Mykhaylo Berezovyi

Personal information
- Full name: Mykhaylo Olehoych Berezovyi
- Date of birth: January 1, 1994 (age 32)
- Place of birth: Ukraine
- Position: Midfielder

Senior career*
- Years: Team / Apps / (Gls)
- 2014–2016: Skala Stryi / 42 / (0)
- 2016: FC Sambir / 9 / (1)
- 2017–2018: Skala Stryi / 21 / (1)
- 2018–2019: CSC Mississauga
- 2018–2019: Ukraine AC (indoor)
- 2020-2022: → FC Vorkuta (loan)

= Mykhaylo Berezovyi =

Ukrainian footballer

Mykhaylo Berezovyi (Ukrainian:Михайло Олегович Березовий; born January 1, 1994) is a Ukrainian footballer who played as a midfielder.

== Club career ==

=== Ukraine ===
Berezovyi began training at the youth academy in 2012 with Karpaty Lviv. He would play in several matches with the youth team of Karpaty in the youth championship. In 2013, he was elevated to the senior team that competed in the Ukrainian Premier League. After failing to break into the senior squad, he was released in 2014.
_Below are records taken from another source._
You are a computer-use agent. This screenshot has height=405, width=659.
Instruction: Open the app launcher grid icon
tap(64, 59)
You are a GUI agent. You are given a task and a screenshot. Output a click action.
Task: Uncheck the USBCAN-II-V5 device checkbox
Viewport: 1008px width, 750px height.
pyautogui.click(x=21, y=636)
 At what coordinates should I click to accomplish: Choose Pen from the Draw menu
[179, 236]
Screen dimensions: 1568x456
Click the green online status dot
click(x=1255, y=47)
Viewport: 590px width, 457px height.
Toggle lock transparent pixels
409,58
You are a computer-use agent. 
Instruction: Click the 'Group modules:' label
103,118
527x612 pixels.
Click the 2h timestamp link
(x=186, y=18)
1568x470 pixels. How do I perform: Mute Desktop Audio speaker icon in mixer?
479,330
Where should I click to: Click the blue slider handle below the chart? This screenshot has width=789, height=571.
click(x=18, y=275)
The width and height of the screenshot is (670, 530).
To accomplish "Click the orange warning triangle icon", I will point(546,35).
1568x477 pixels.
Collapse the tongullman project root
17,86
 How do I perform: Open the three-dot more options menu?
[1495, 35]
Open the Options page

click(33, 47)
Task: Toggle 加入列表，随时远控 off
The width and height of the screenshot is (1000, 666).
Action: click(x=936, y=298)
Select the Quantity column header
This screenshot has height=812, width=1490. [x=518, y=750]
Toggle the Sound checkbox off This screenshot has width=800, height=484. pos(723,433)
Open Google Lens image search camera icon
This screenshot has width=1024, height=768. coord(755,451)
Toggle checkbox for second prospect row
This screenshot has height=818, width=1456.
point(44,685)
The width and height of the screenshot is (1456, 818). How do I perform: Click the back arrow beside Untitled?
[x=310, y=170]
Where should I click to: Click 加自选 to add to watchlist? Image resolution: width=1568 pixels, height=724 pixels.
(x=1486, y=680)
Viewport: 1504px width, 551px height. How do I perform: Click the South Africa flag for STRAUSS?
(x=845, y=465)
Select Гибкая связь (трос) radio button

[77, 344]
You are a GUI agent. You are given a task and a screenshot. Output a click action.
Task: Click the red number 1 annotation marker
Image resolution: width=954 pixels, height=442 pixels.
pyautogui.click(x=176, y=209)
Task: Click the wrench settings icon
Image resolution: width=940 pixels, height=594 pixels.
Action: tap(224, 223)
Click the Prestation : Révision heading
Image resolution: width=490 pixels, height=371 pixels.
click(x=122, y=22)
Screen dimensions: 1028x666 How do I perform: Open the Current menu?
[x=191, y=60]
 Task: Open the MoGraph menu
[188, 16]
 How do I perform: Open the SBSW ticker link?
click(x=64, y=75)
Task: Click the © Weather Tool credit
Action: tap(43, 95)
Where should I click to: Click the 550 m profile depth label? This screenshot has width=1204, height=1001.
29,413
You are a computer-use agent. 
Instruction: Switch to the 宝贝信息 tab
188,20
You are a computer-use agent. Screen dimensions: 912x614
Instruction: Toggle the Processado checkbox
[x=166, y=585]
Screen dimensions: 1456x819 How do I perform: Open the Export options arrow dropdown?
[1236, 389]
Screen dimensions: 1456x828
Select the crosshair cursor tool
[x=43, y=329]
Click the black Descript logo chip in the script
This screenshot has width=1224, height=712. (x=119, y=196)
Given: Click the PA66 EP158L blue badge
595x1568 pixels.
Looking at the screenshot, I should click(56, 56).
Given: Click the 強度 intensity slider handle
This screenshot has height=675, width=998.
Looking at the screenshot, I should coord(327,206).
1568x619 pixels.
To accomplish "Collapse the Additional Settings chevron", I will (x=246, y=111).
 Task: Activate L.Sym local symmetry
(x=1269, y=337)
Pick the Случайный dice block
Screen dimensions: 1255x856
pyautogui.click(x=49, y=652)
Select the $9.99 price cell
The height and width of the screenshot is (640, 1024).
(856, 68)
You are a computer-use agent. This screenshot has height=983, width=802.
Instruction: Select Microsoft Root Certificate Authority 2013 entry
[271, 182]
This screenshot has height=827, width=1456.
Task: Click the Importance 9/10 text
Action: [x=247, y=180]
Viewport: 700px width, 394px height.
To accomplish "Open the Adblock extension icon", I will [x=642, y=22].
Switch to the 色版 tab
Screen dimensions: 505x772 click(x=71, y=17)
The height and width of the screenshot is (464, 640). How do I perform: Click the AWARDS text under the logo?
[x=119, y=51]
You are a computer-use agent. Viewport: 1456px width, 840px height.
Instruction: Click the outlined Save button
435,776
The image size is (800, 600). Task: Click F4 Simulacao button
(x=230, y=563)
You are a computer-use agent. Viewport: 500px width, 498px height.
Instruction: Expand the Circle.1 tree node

Following his release from Karpaty, he entered the professional ranks by signing with Skala Stryi of the Ukrainian Second League in 2014. In his debut season in the third tier, he appeared in 27 matches. Berezovyi also debuted in the Ukrainian Cup against Cherkaskyi Dnipro. He would re-sign with Skala the following season. In total, he played in 15 matches during the 2015-16 season. After two seasons with Skala, he was released by the club in the summer of 2016.

In 2016, he played in the Ukrainian Amateur League with FC Sambir, where he appeared in 9 matches and scored 1 goal. After a season in the amateur ranks, he returned to his former club, Skala, where he played in 26 matches and scored 1 goal.

=== Canada ===
In the summer of 2018, he played abroad in the southern Ontario-based Canadian Soccer League with CSC Mississauga. In the off-season, he played indoor soccer with Ukraine AC in the Arena Premier League. After the indoor season, he returned for another season with Mississauga. He helped Mississauga secure a playoff berth by finishing seventh in the league's first division. In the opening round of the postseason, he contributed a goal against Scarborough SC but was eliminated from the competition in extra time.

In 2020, he remained in the CSL and was loaned out to FC Vorkuta for the season. Berezovyi would assist Vorkuta in securing a playoff berth by finishing second in the division. He would also help the club in winning the CSL Championship by defeating Scarborough.